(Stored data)
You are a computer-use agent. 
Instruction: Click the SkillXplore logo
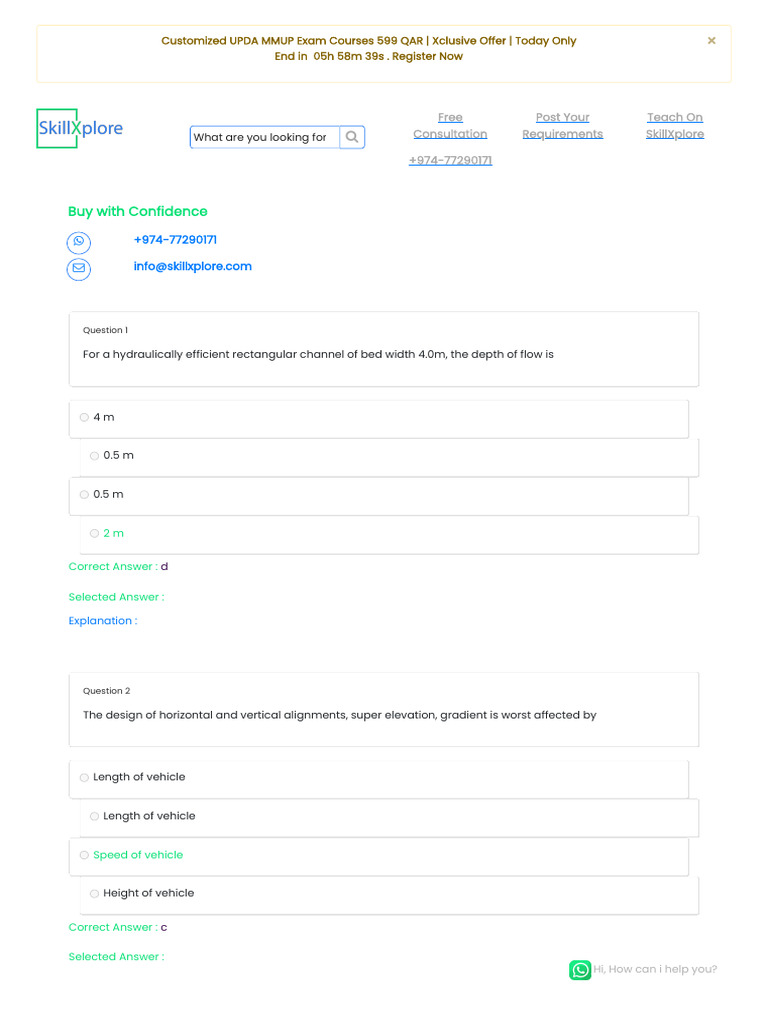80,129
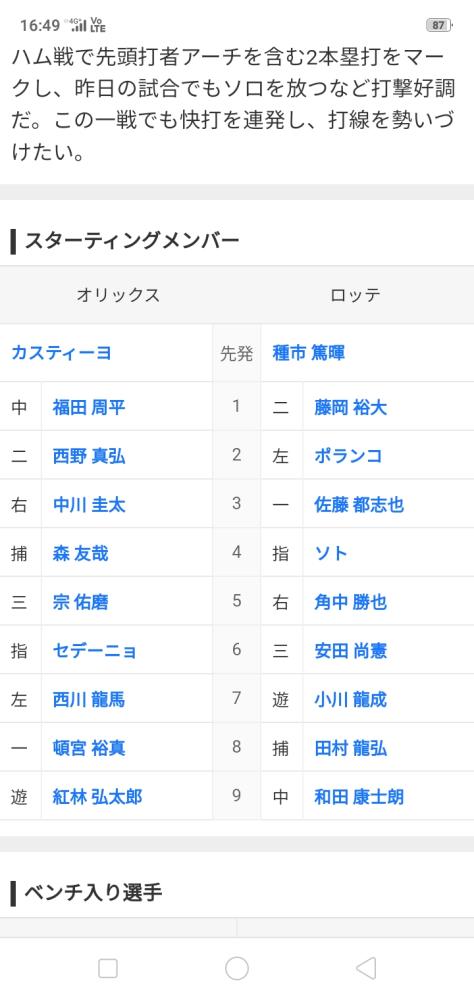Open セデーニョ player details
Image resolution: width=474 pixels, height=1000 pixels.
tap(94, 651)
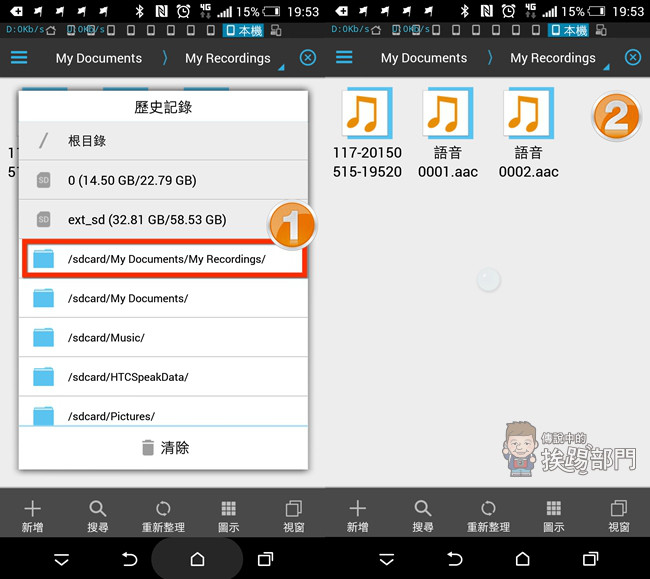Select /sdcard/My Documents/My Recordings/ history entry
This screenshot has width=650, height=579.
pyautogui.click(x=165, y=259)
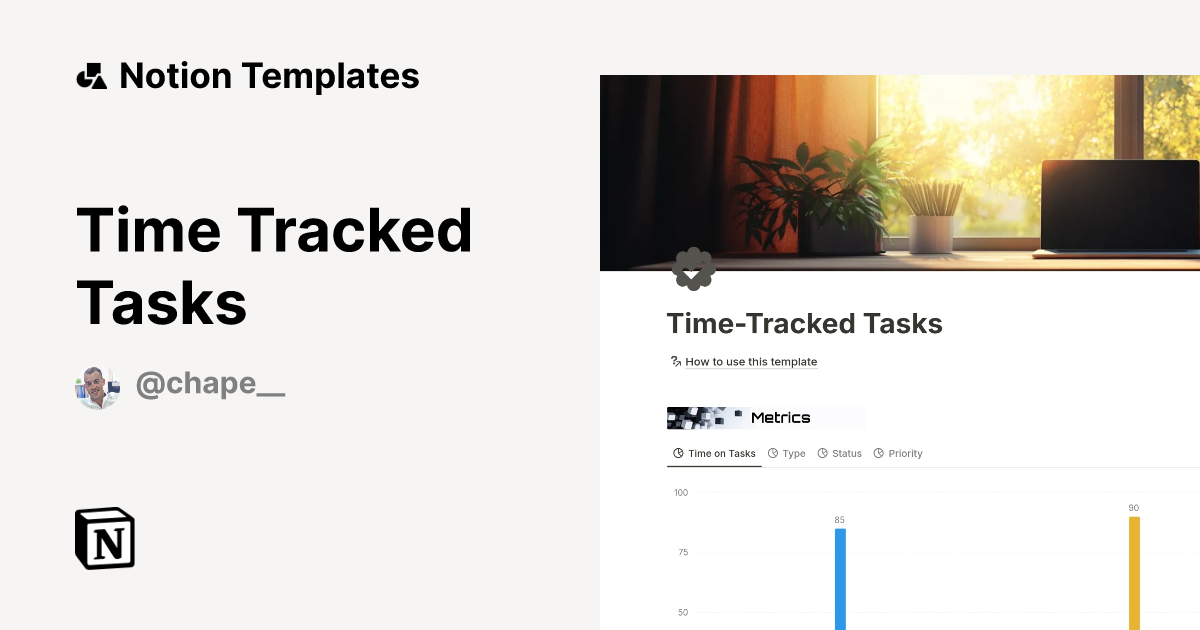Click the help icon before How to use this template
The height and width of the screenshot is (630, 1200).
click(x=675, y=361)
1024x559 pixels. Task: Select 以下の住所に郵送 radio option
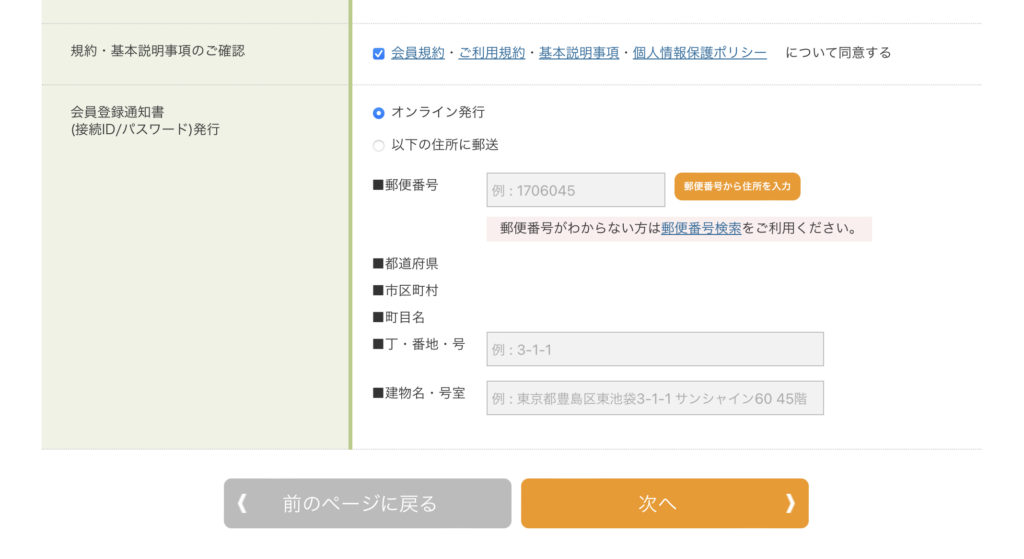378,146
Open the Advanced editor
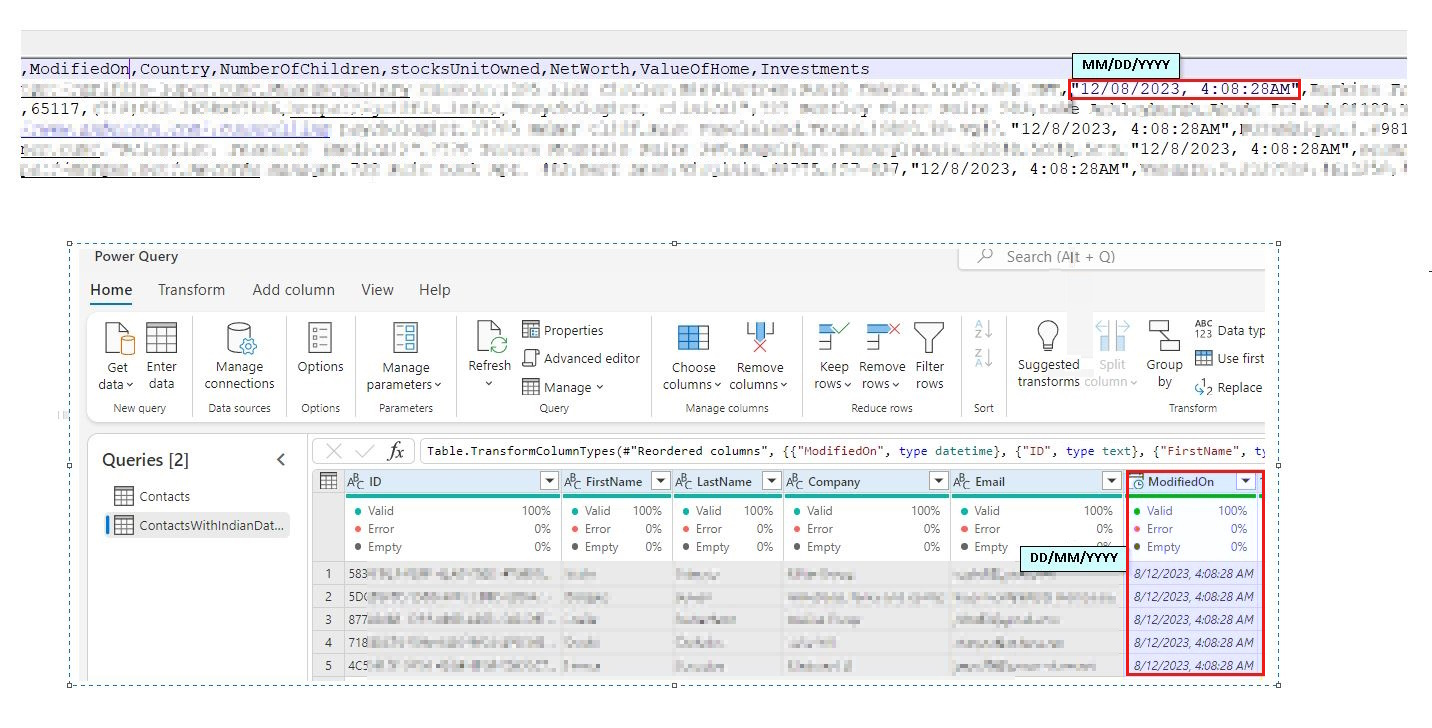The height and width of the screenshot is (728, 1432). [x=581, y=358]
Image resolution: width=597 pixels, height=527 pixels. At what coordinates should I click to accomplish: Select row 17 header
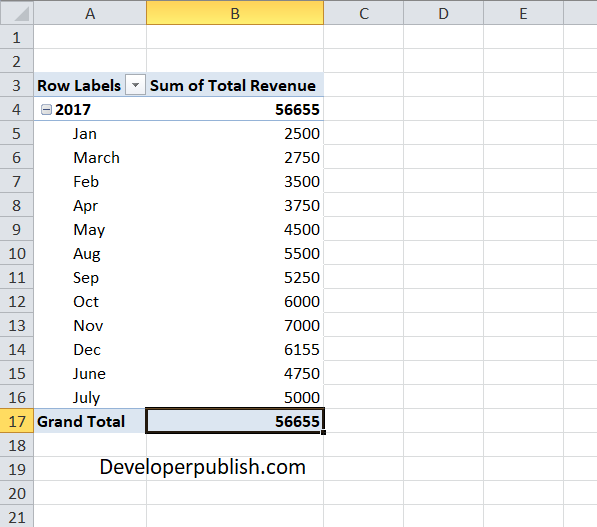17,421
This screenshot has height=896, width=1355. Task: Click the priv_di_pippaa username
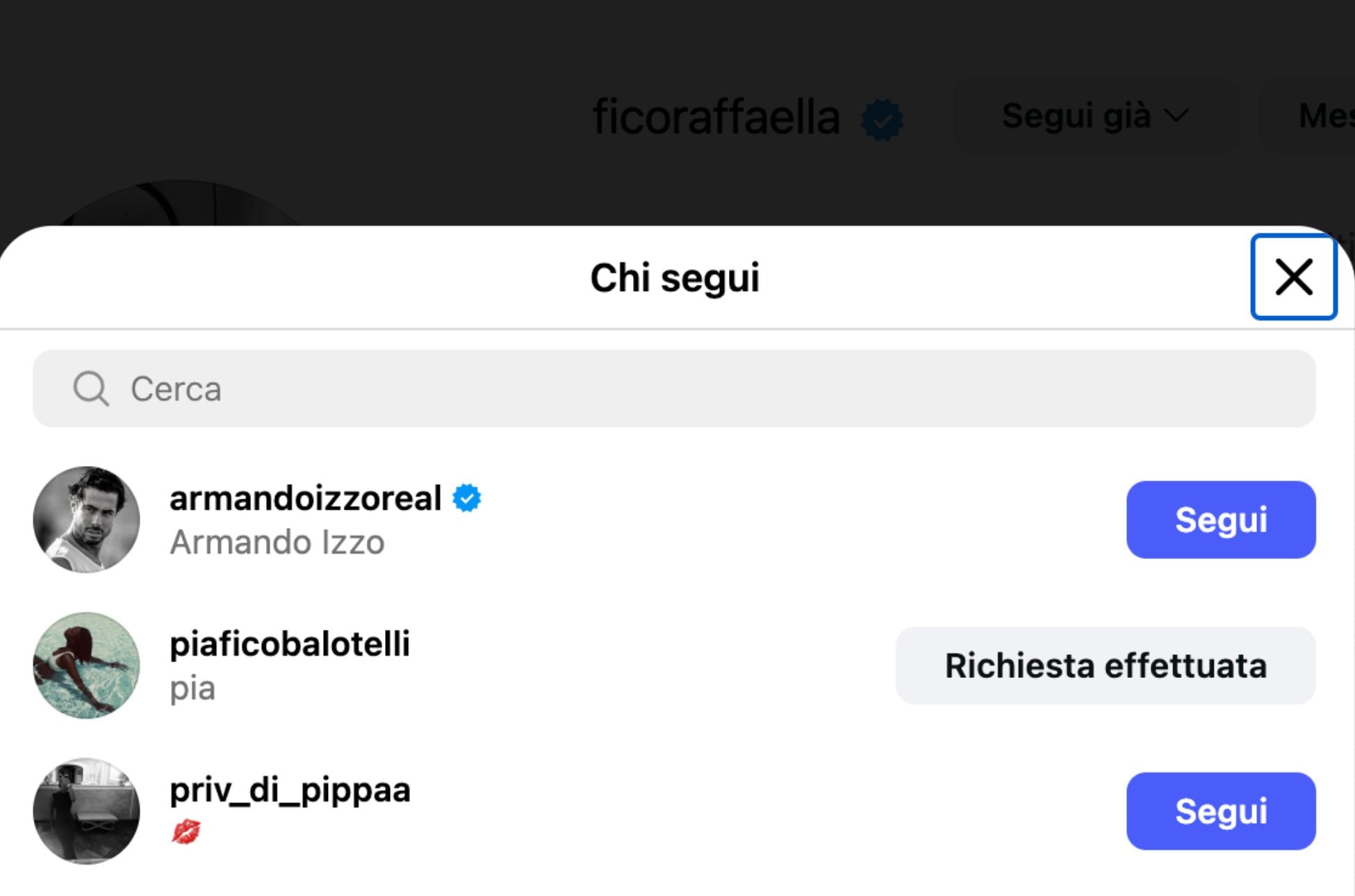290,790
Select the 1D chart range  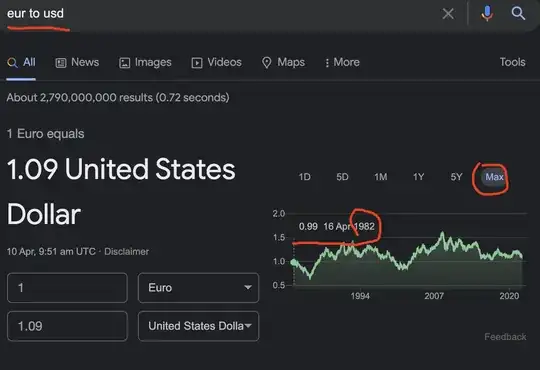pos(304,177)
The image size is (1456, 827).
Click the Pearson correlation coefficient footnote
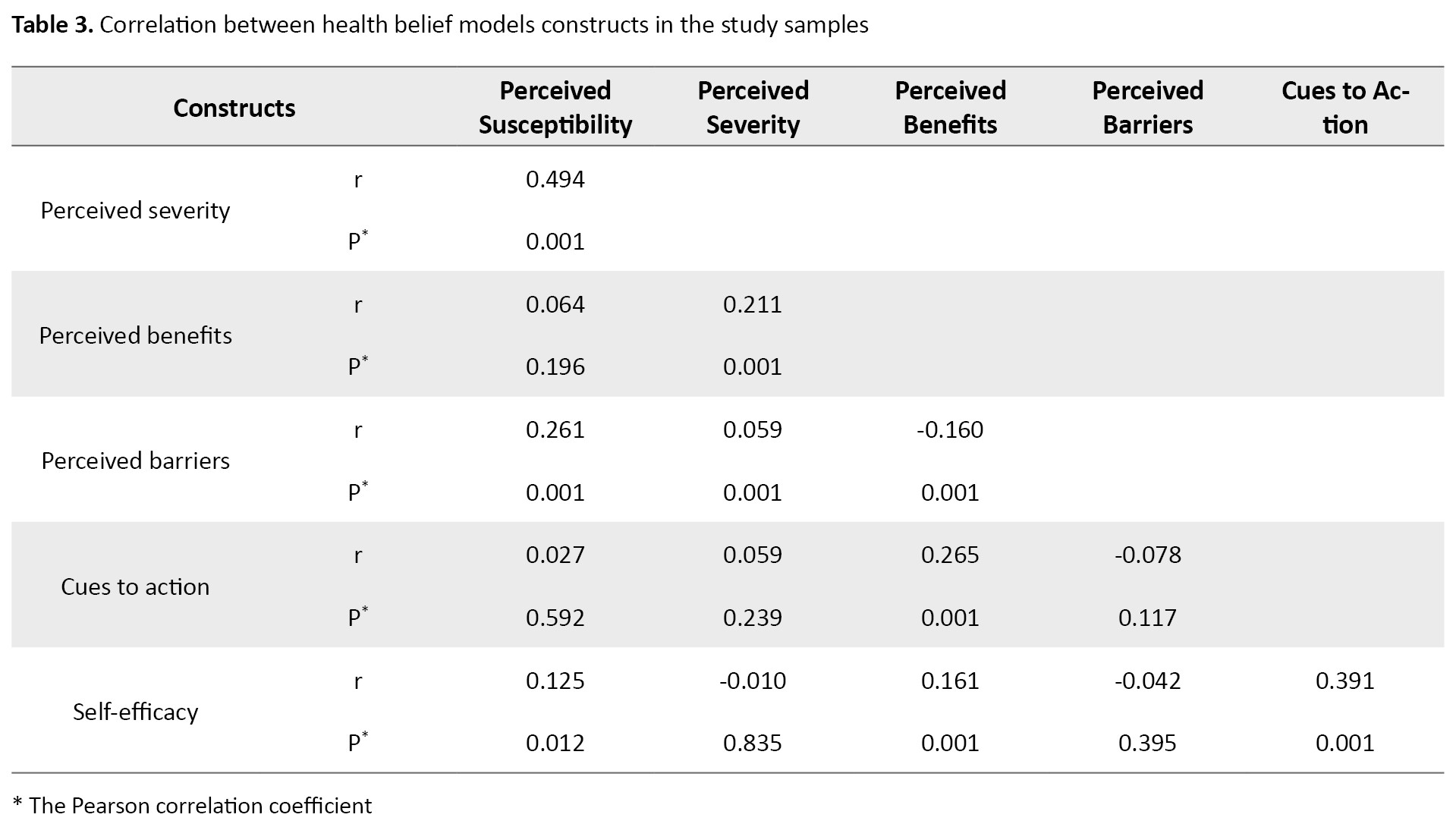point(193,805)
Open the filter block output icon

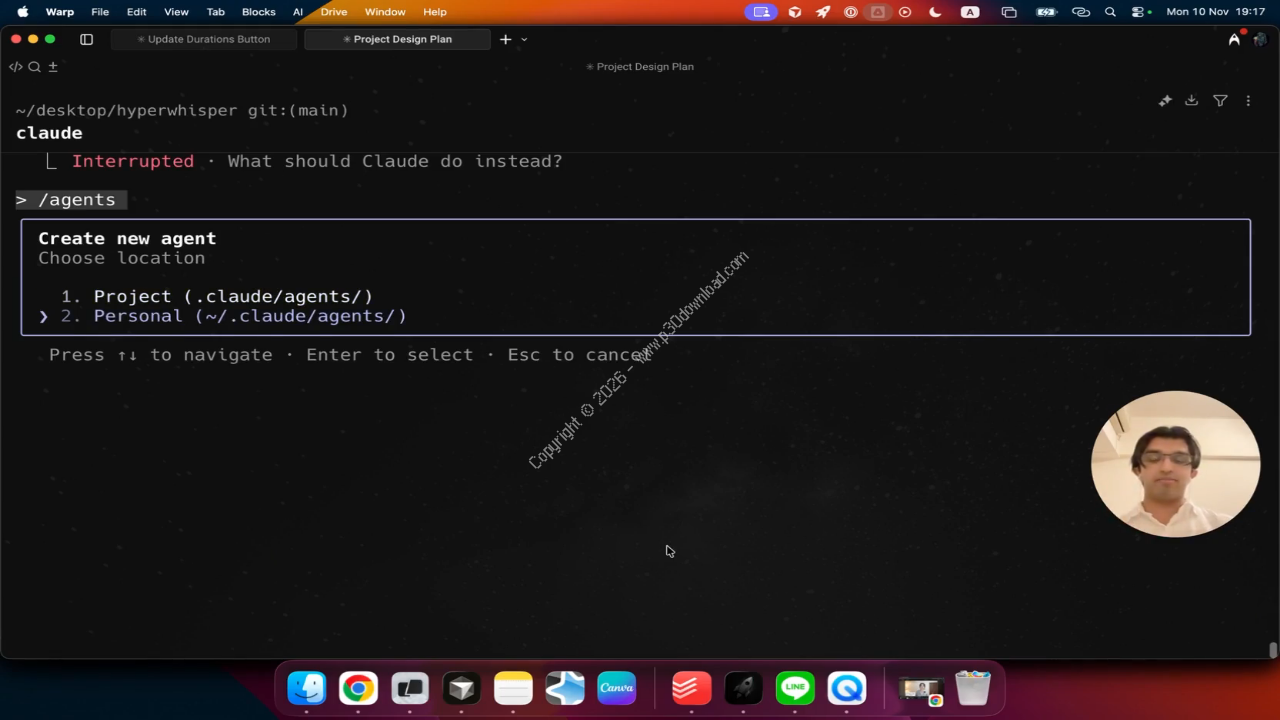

WORK ITEM: Extract, word for word, each line from the one that contains "Click the Pearson" through the final line of the data above. Leave the pictures out.

OUTPUT:
Click the Pearson correlation coefficient footnote
point(193,805)
Open the filter block output icon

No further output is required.